Your superfoods realy healthy?

Beat the oxalates

Murphy's Law: Anything that can go wrong, will go wrong.

You eat spinach and nuts, thinking they're superfoods. But what if they're preventing your body from absorbing important minerals?

Let’s explore what’s hiding in your healthy foods.

Besides having beneficial macro and micronutrients, almost every food contains anti-nutrients.

Oxalates (Oxalic acid) are natural compounds in many plant foods, including beans, grains, seeds, nuts, fruits, berries, and herbs. They consist of two carbon dioxide molecules, which is why they are also called dicarboxylic acid.

Under normal body conditions, oxalates lose protons, giving them a negative charge. This allows them to bind to positively charged minerals like calcium. When this happens, they form calcium oxalate crystals. These crystals are microscopically small but sharp and can damage body tissues. Since they don't dissolve, they can build up in your body over time.

Oxalic acid is found in common foods and can disrupt your mineral balance!

  • It binds to calcium, magnesium, and iron, preventing your body from absorbing them

  • It can cause kidney stones and, according to some research, various inflammatory processes in the body

Who’s helping our enemy?

Having a damaged gut lining will increase your absorption of oxalates.

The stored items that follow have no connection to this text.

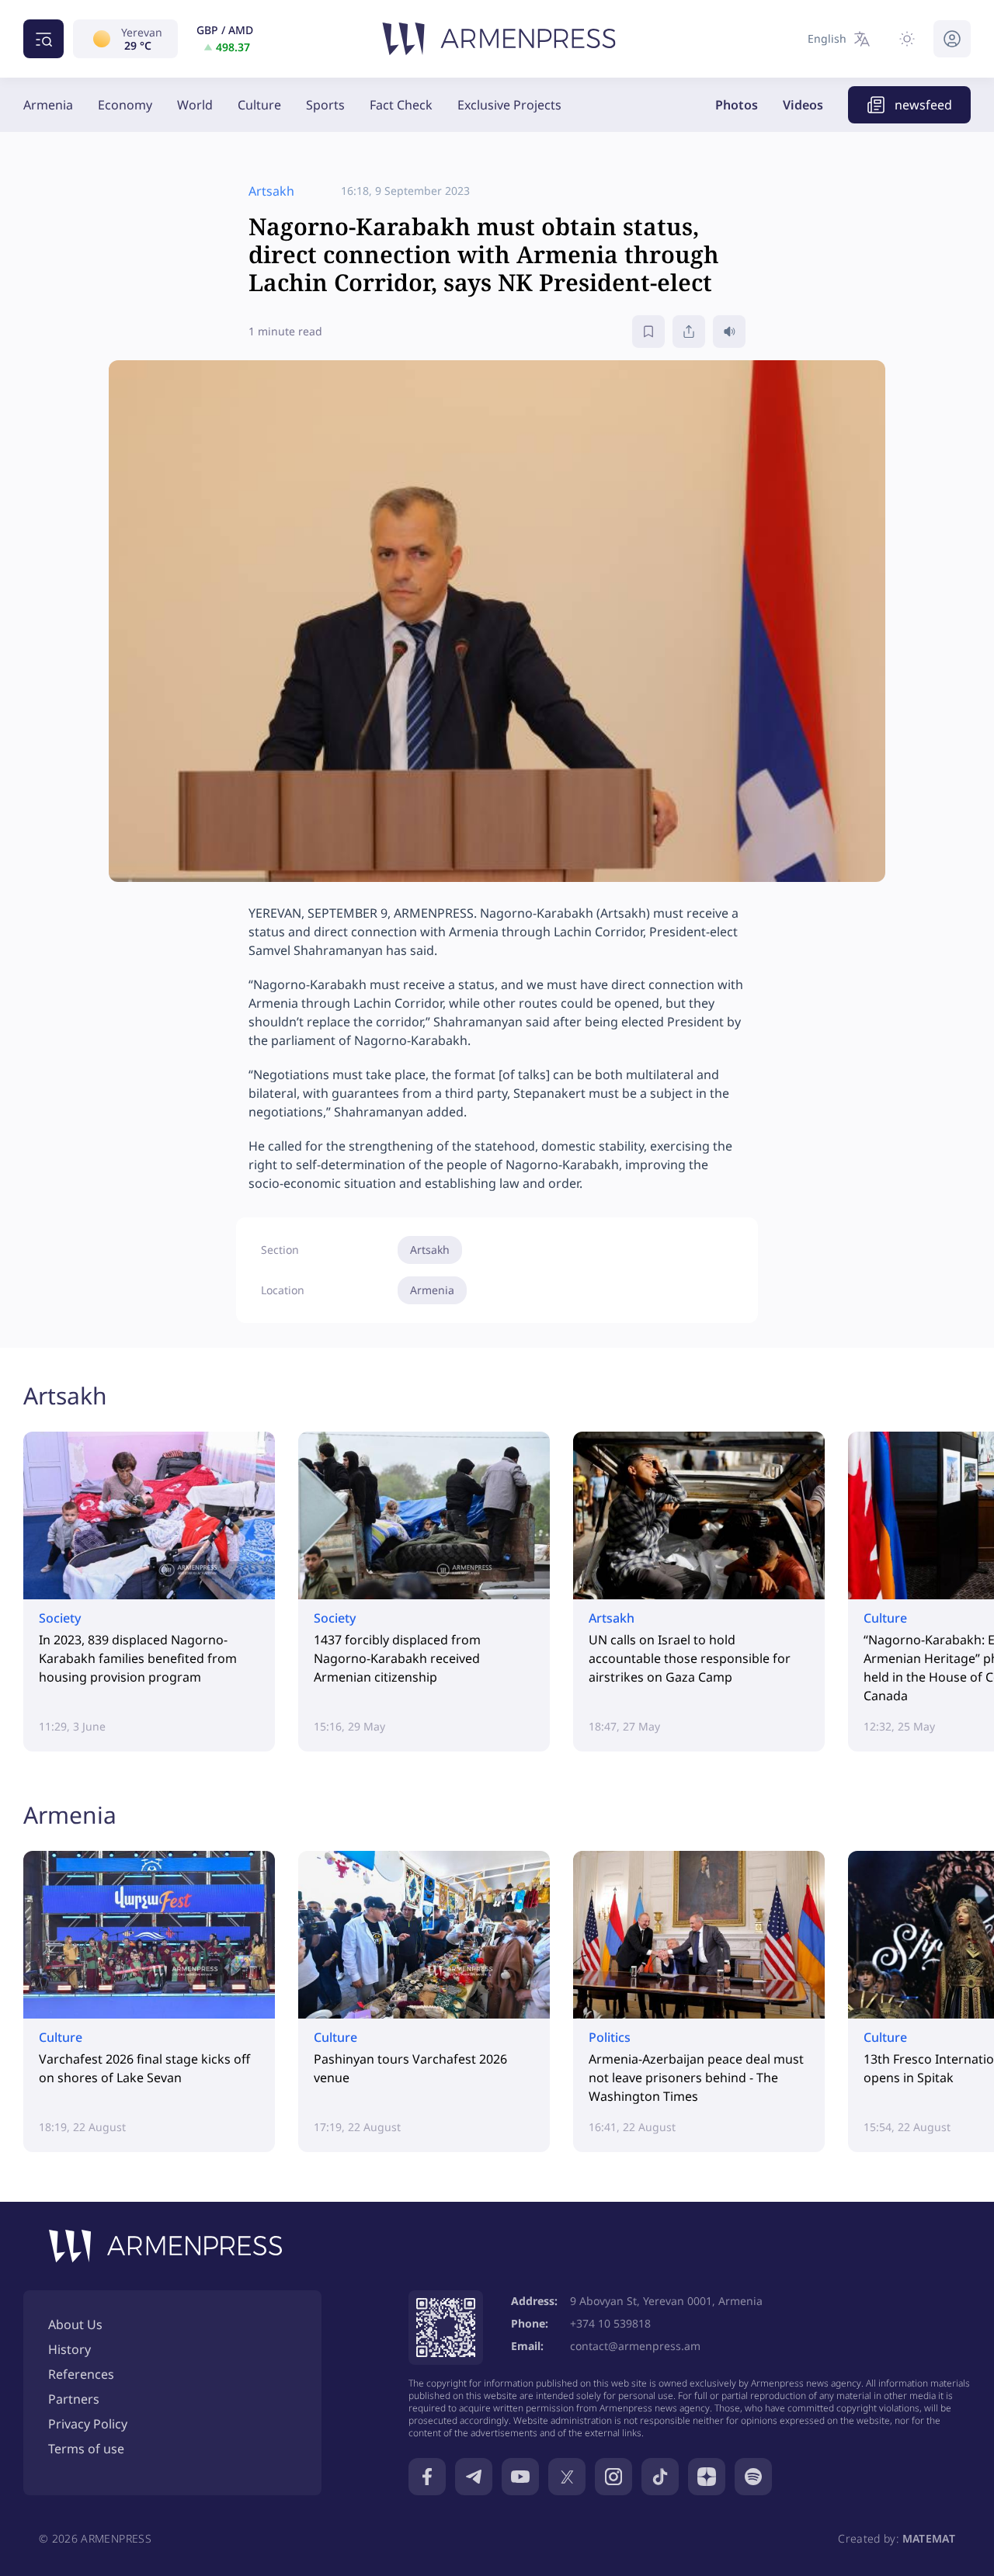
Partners (73, 2399)
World (195, 104)
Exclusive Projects (509, 104)
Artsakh (430, 1249)
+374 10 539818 (610, 2323)
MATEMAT (928, 2538)
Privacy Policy (87, 2423)
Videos (803, 104)
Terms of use (86, 2448)
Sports (325, 104)
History (69, 2349)
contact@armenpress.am (635, 2345)
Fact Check (401, 104)
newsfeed (923, 104)
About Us (75, 2324)
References (81, 2374)
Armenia (48, 104)
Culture (259, 104)
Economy (125, 104)
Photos (736, 104)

Most people, in fact, have damaged gut lining thanks to a number of assaulting compounds and chemicals. The presence of glyphosate in our food supply is one of these problematic compounds. If you’re not eating mostly organic food, you’re bound to be consuming glyphosate, which can wreak havoc on your gut function.

Other gut-destroying exposures include frequent antibiotic use, which can lead to various forms of microbiome imbalance, including small intestinal bacterial overgrowth.

Some processed foods contain mucus-destroying emulsifiers. Even a number of naturally occurring plant compounds, such as phytates and lectins (such as gluten), as well as sharp oxalate microcrystals, are troublesome for gut health. These and other compounds found in foods can worsen gut inflammation and exacerbate the impact of oxalates by allowing them easy entry into the bloodstream.

Many of the foods that have become popular in the modern diet are also high-oxalate foods, which means exposure is generally higher.

Interestingly, oxalate problems have become worse with calcium-free and dairy-free diets. People are removing natural oxalate blockers - milk and dairy products - from their diets.

Another big problem is gut dysbiosis, specifically the reduction or absence of Oxalobacter formigenes, a helpful bacteria that breaks down oxalates. Unfortunately, this is very common today.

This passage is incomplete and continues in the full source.